If there is a probability of (1-gamma) of you dying everyday, what is your expected lifetime?

Question

Study Question: Verify this fact: if, on every day you wake up, there is a probability of $1 − γ$ that today will be your last day, then your expected lifetime is $1/(1 − γ)$ days.

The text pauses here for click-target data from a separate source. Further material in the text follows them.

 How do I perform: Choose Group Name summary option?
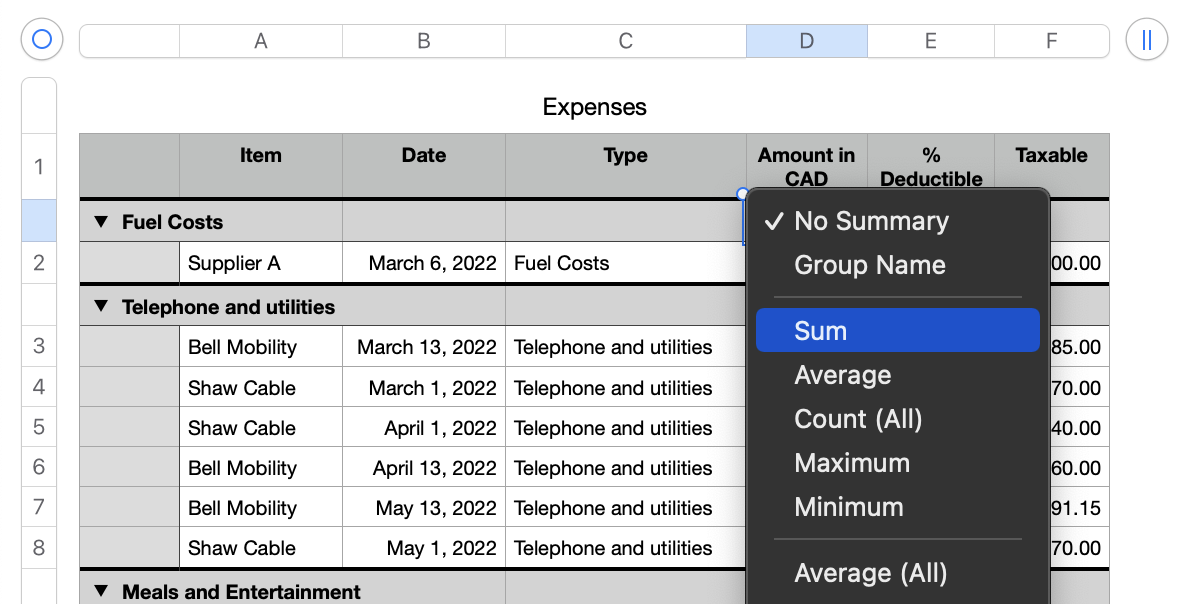pos(869,265)
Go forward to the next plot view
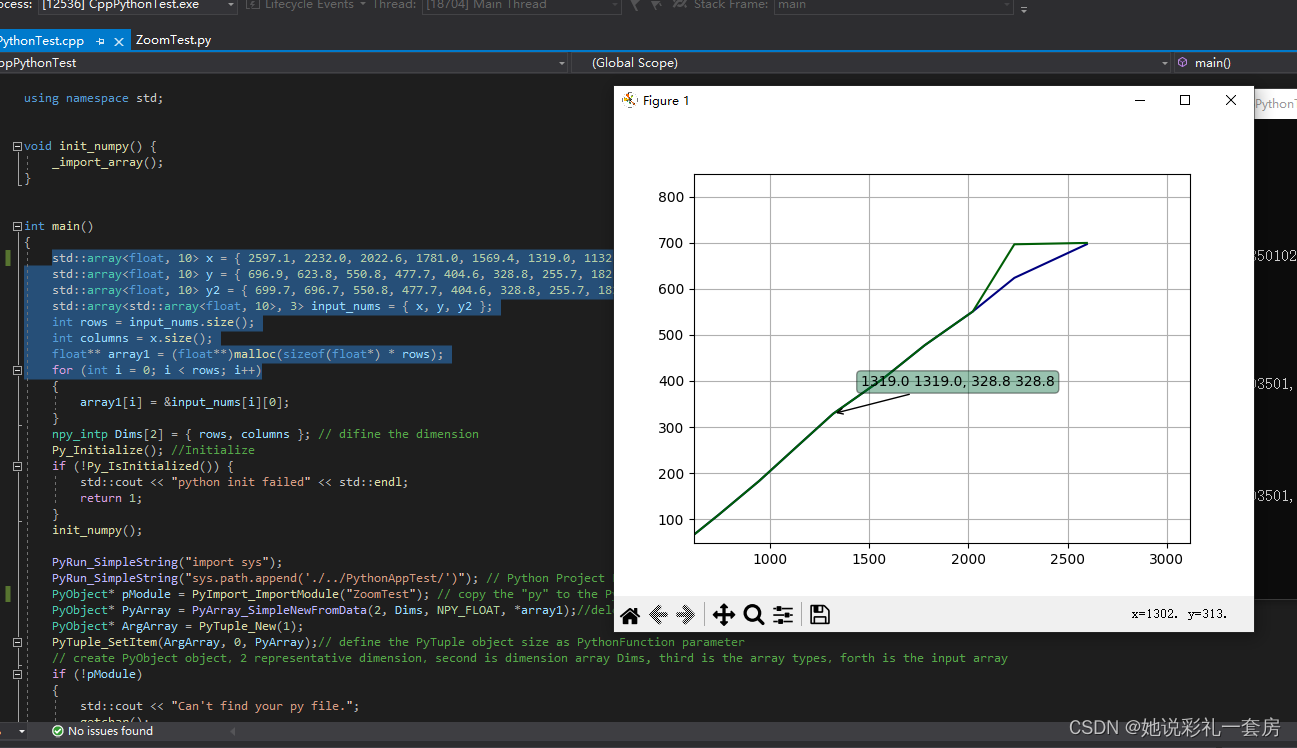Image resolution: width=1297 pixels, height=748 pixels. point(686,615)
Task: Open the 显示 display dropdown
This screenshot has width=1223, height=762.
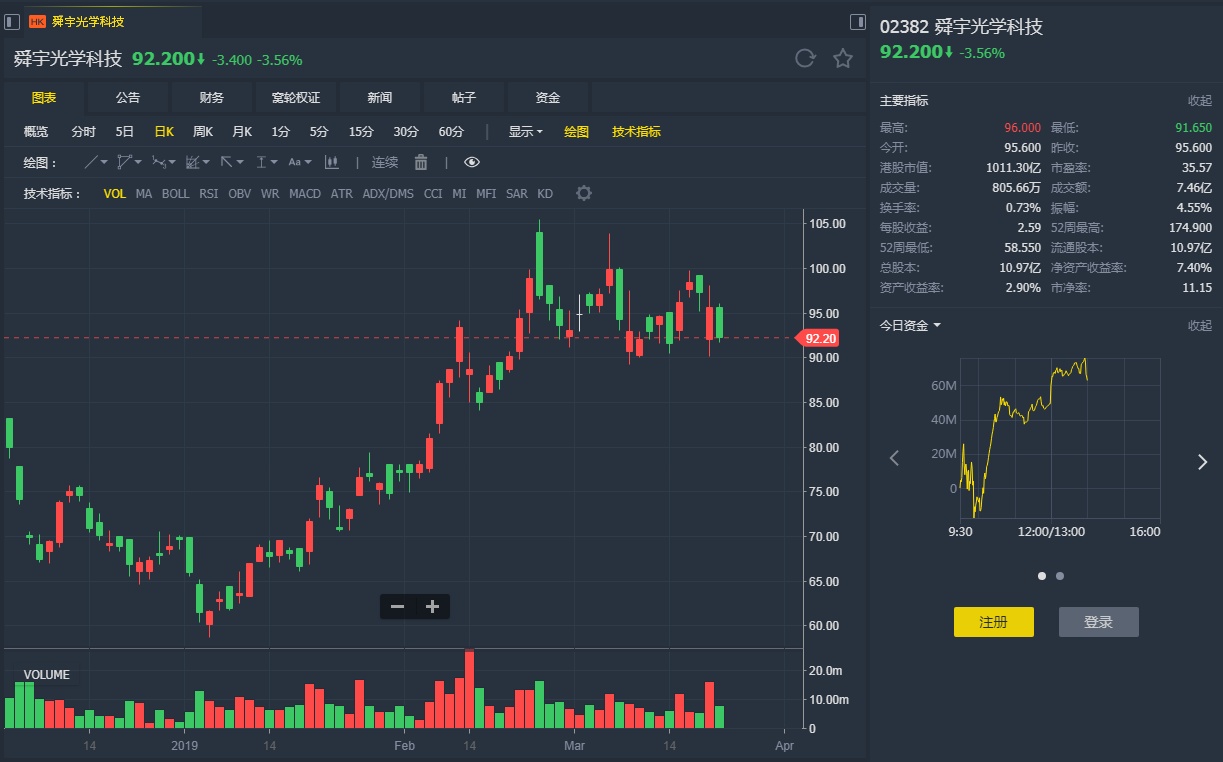Action: pos(525,132)
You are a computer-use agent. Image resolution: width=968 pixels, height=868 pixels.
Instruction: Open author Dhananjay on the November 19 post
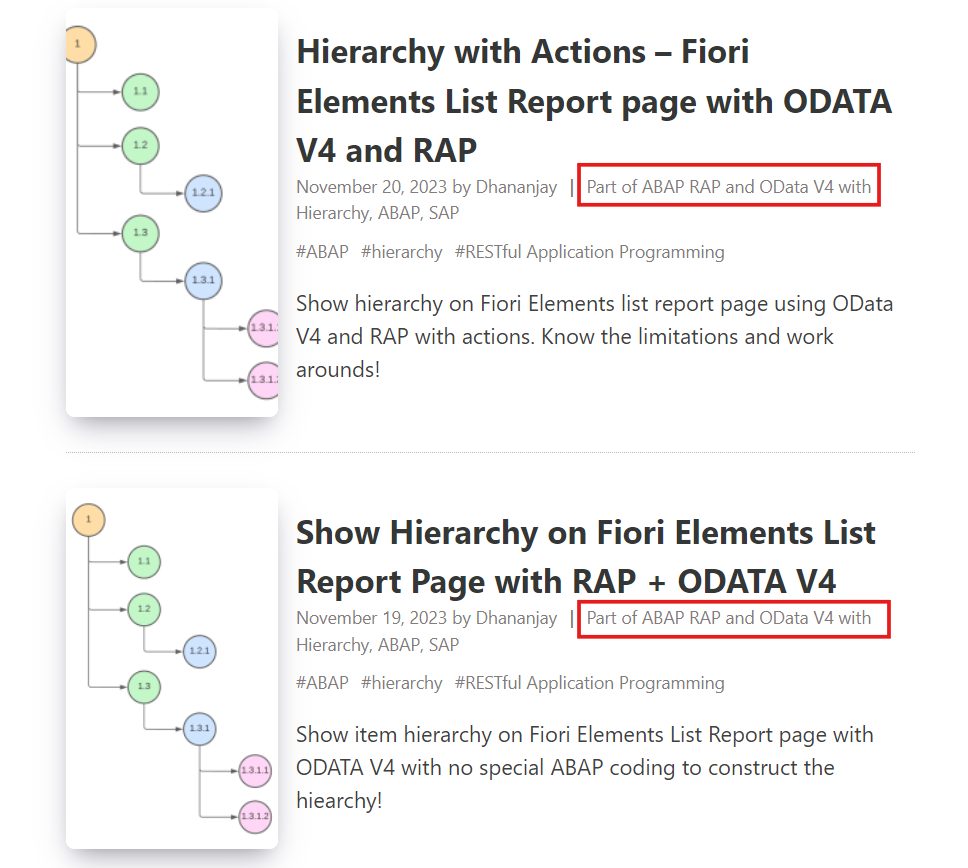pos(516,618)
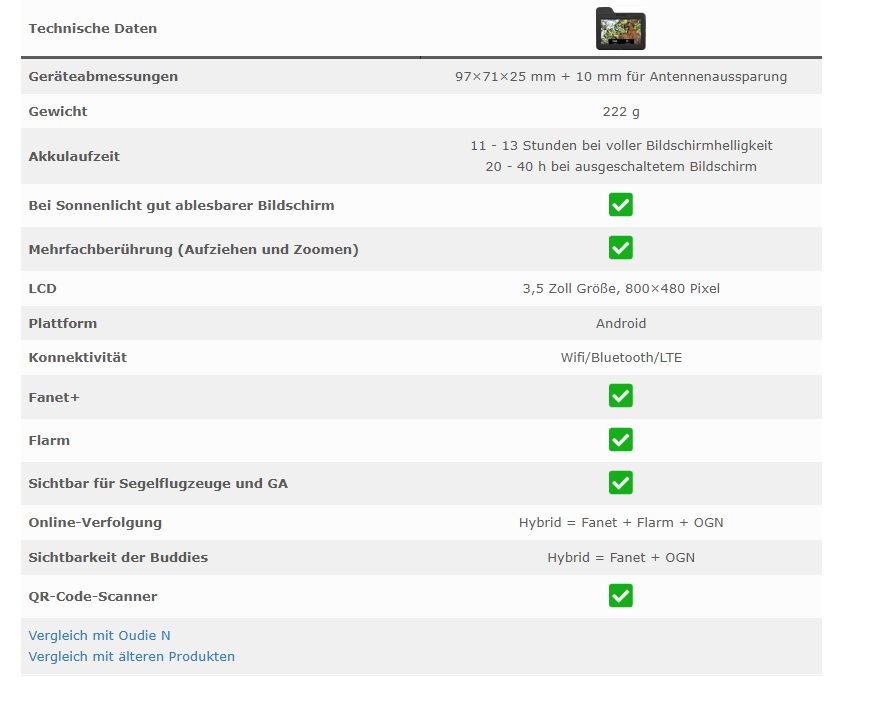Select the Geräteabmessungen row label
Viewport: 895px width, 703px height.
[103, 77]
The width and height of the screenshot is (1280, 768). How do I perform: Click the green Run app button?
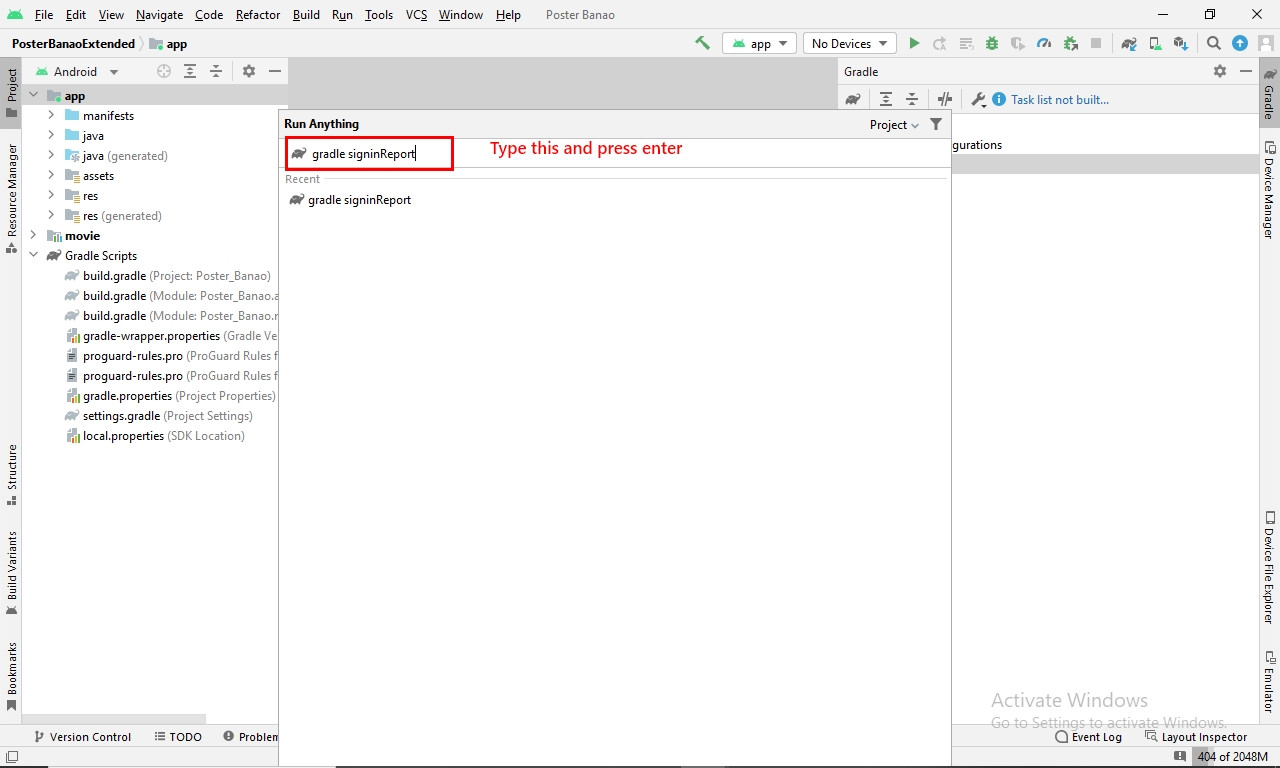pyautogui.click(x=914, y=44)
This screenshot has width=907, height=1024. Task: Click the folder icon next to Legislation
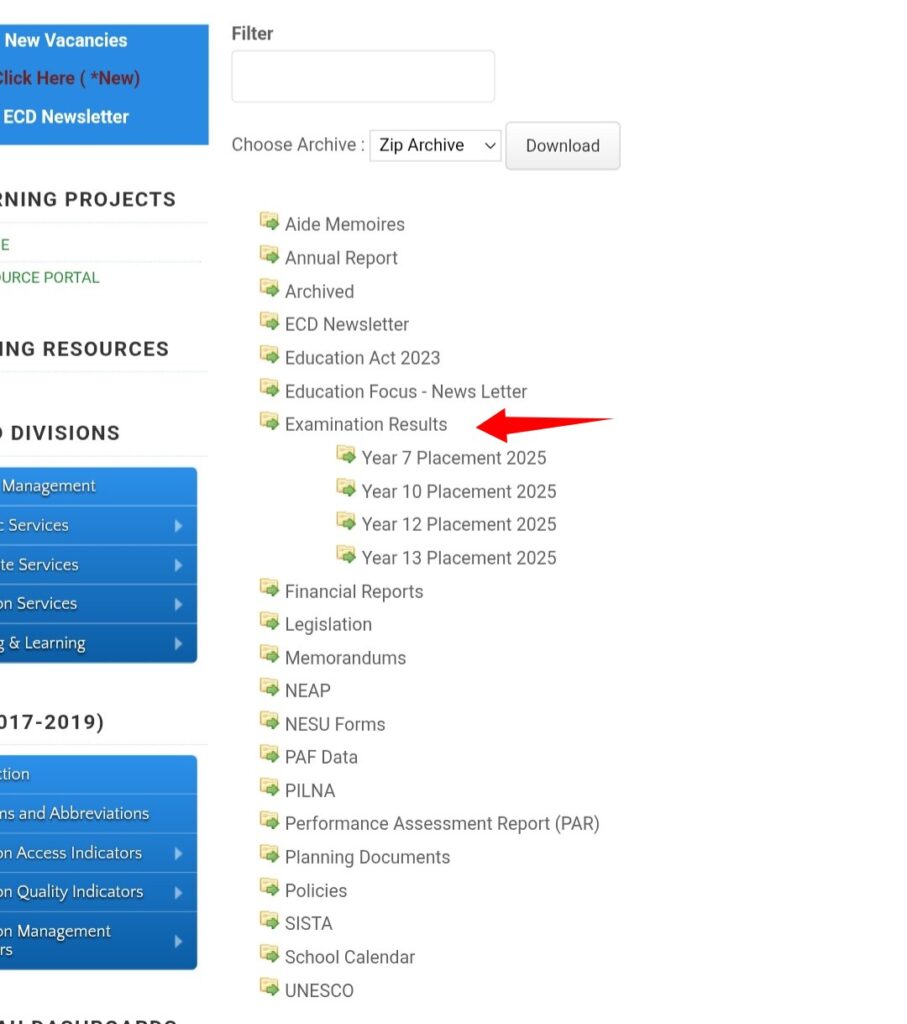pyautogui.click(x=269, y=622)

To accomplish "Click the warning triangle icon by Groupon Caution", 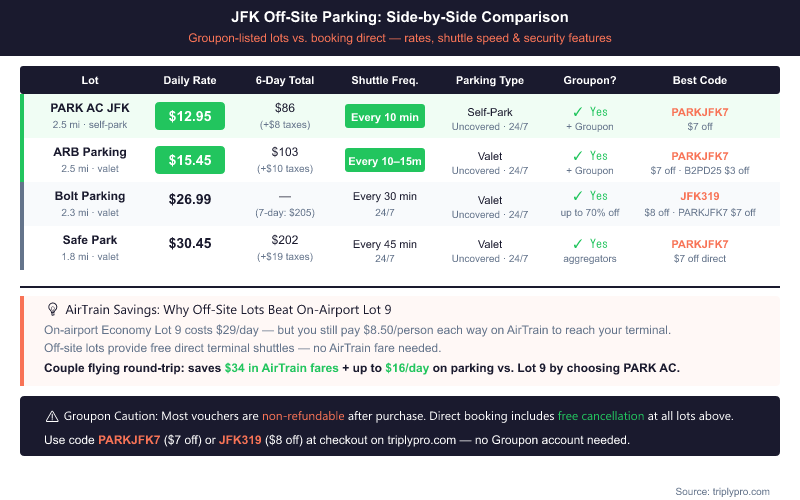I will (51, 416).
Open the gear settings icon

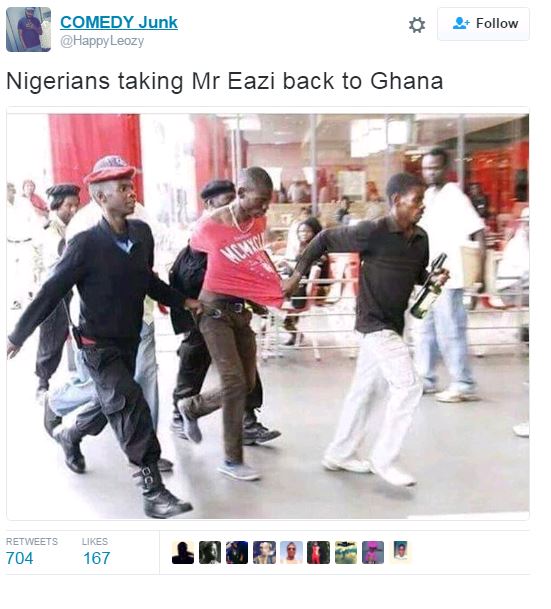(417, 24)
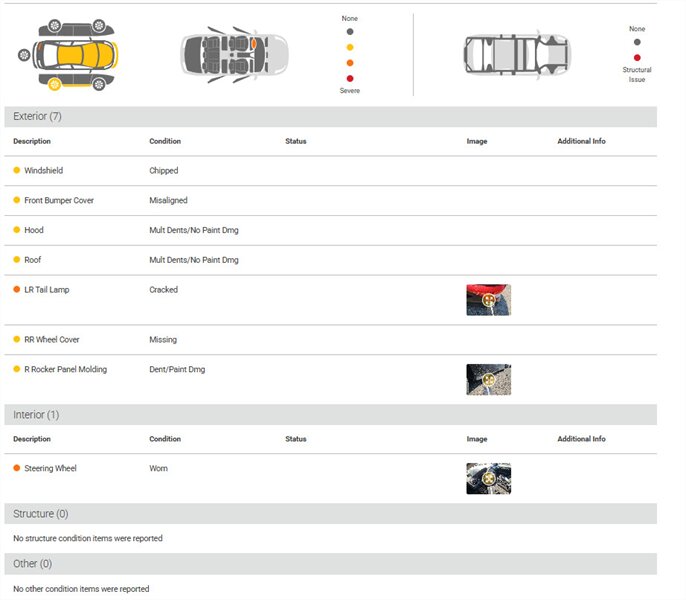Expand the Structure (0) section
This screenshot has width=686, height=600.
pos(40,514)
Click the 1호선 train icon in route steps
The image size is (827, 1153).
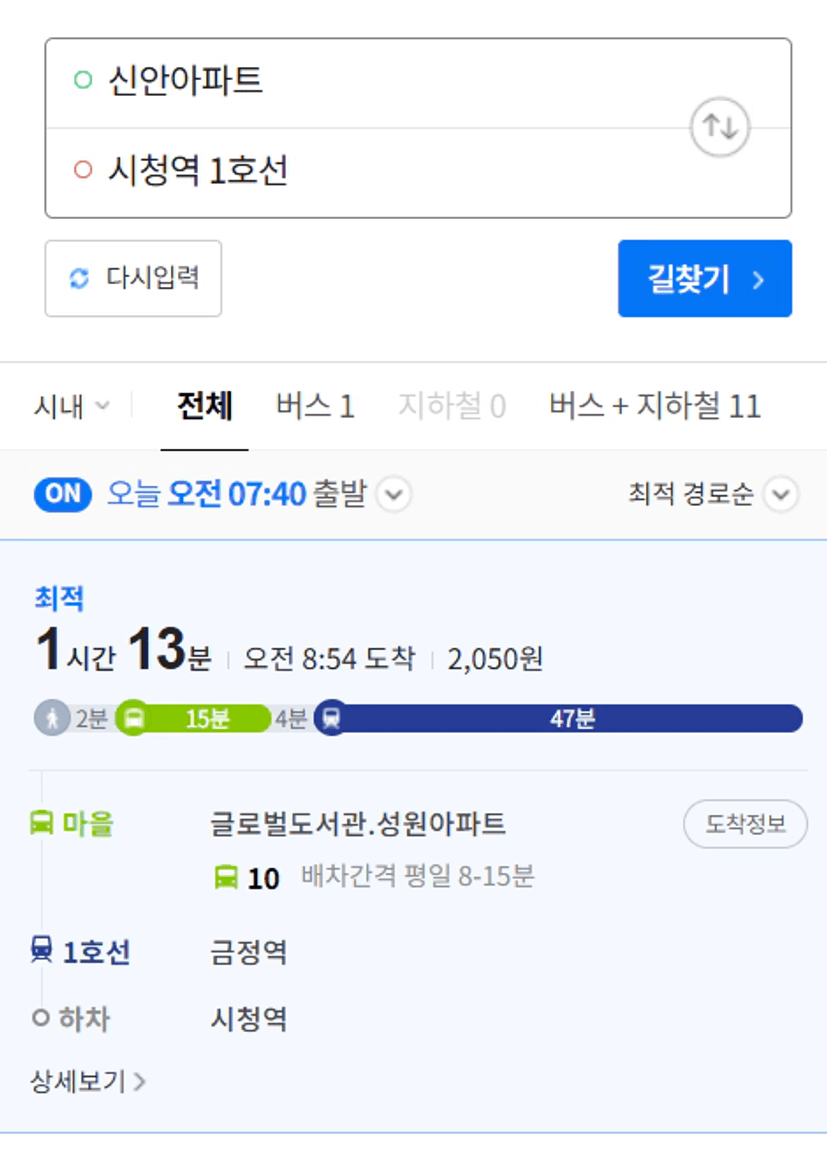pyautogui.click(x=41, y=949)
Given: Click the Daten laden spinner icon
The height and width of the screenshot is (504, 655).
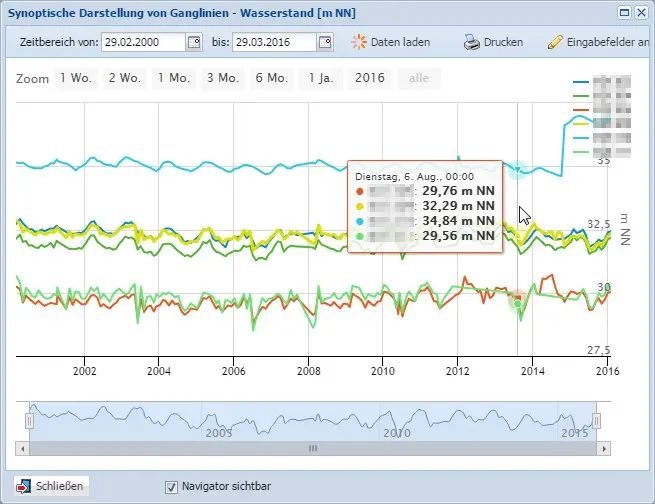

I thought lifetime of $n$ days means surviving $(n-1)$ days and then die on the last day, so $L_n =\gamma^{(n-1)}(1-\gamma)$, so my expected lifetime would be $$L = (1 - γ) + γ(1 - γ) + γ^2(1-\gamma) + γ^3(1-\gamma) + ... $$

If there are infinite terms, then $$L = (1-\gamma)[1 + \gamma + \gamma^2 + \gamma^3 ...] = (1-\gamma)\frac{1}{1-\gamma} = 1$$ because terms in [] are infinite geometric series.

Judging from the right answer, I know $L_n = \gamma^n$ instead of $\gamma^{(n-1)}(1-\gamma)$, but I don't quite understand why.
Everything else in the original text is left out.